Problem to solve.
Return the run of lines below that opens with the line containing "You are a GUI" and closes with the line containing "The width and", keeping each one exact.

Source material.
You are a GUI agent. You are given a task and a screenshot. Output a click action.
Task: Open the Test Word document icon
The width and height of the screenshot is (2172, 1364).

---

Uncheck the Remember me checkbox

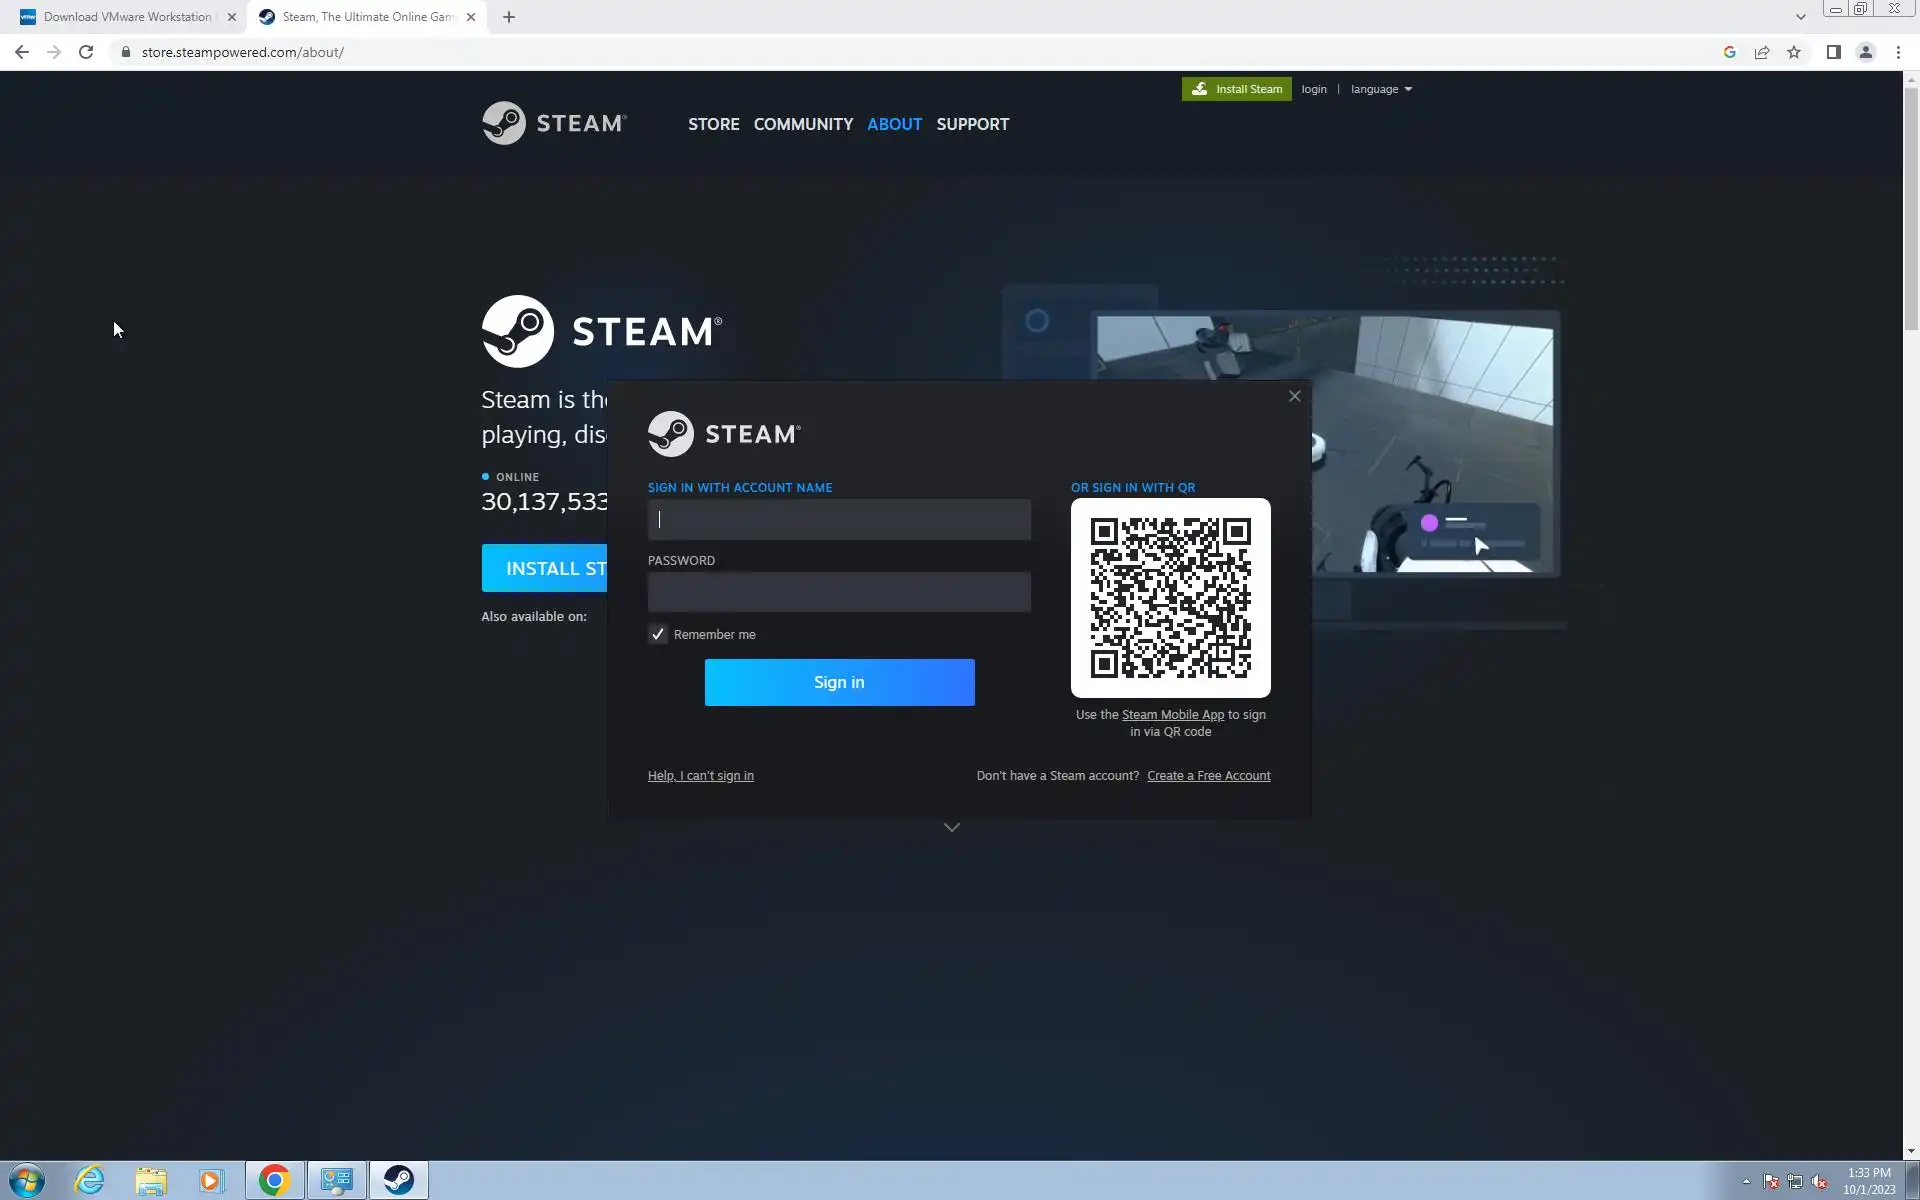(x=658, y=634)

Your response.
You are a GUI agent. You are given a task and a screenshot. Output a click action.
Task: Open the Test Word document icon
The width and height of the screenshot is (2172, 1364).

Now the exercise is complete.